That needs work for the Crimson Tide, which won 14 Southeastern Conference games in five years under former head coach Wendell Hudson. But Alabama athletics director Bill Battle is hoping Curry can create an atmosphere that improves attendance as well.
The Crimson Tide plays in Foster Auditorium, which holds about 3,800. Alabama drew an average of about 1,400 last season. Curry, who spent the past seven seasons as Texas Tech's head coach, saw her program average more than 6,000 a game last season.
"We've talked about attendance," Battle said after Curry's introductory news conference Thursday at Alabama. "We talked about it a lot. It's an advantage to play in Foster. But we also want to outgrow Foster."
Curry, a 1988 graduate of Northeast Louisiana, has 14 years of experience as a college head coach. Before her time at Texas Tech, she coached Purdue for seven seasons, taking the Boilermakers to the NCAA title game in 2001. She also was an assistant for Louisiana Tech's 1998 NCAA runners-up.
Her head coaching record is 309-149 with nine NCAA tournament appearances. Alabama's last NCAA appearance came in 1999, which was the last of an eight-year run of making the tournament.
"There's a rich tradition here, and we're proud to be a part of that," Curry said. "We want to embrace the past while continuing to build on the future."
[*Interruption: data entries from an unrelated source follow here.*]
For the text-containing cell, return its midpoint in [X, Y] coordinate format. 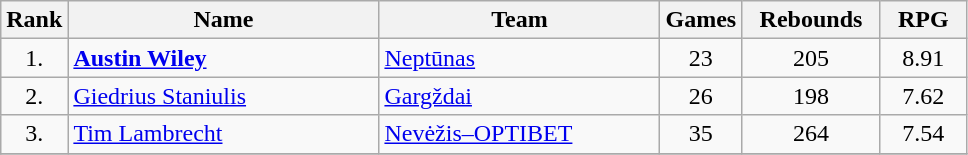
8.91 [923, 58]
Rank [34, 20]
7.54 [923, 134]
7.62 [923, 96]
35 [701, 134]
Gargždai [520, 96]
264 [812, 134]
Giedrius Staniulis [224, 96]
Tim Lambrecht [224, 134]
1. [34, 58]
2. [34, 96]
Neptūnas [520, 58]
Team [520, 20]
Rebounds [812, 20]
RPG [923, 20]
Austin Wiley [224, 58]
198 [812, 96]
23 [701, 58]
3. [34, 134]
Nevėžis–OPTIBET [520, 134]
26 [701, 96]
Name [224, 20]
205 [812, 58]
Games [701, 20]
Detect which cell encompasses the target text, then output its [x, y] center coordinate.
Battle said Curry was his first choice for the job, especially once it became apparent she was willing to consider Alabama. A native of Olla, La., she even has something Battle said he likes: "She's got a nice Southern accent."
She mentioned she already has spoken to three current Alabama coaches who have won national championships -- softball coach Pat Murphy, gymnastics coach Sarah Patterson and football coach Nick Saban.
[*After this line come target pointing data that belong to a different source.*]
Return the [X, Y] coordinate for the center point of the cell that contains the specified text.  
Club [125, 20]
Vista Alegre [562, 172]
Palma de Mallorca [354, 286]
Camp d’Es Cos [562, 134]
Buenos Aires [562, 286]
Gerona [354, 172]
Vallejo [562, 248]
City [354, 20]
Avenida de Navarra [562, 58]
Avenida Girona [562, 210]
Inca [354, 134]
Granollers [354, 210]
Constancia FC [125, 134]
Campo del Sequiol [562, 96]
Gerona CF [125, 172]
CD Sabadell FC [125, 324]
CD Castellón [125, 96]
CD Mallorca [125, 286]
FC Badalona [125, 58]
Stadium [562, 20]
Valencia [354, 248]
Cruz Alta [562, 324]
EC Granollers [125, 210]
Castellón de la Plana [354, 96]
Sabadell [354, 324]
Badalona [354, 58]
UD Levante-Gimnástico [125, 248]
"I grew up in the Southeastern Conference. It's a great league, and it's a great opportunity to be back," Curry said Thursday. "All the resources are in place to be successful. Alabama won four national championships, and that shows the commitment the administration has made here."
Curry emphasized recruiting, which had become a struggle at Alabama in recent years. Five players are eligible to return who graduated from Alabama high schools, which is an improvement over what Hudson inherited. The season before Hudson arrived, the Tide had one scholarshipped player from an Alabama high school.
However, none of the players who made the Alabama Sports Writers Association Super Five in the past three years signed with the Crimson Tide.
"We want to do everything we can to secure the borders of Alabama," Curry said. "We also want to recruit right, left and North and South."
She mentioned the rising sophomores in Alabama, the Class of 2016, "is one of the best in the country." She added the Class of 2014, which is the rising seniors, is also very good.
"We're looking forward to getting out and meeting people," Curry said. "Recruiting is about shaking hands and hugging necks. Recruiting is about building relationships -- it's not about buildings and trees."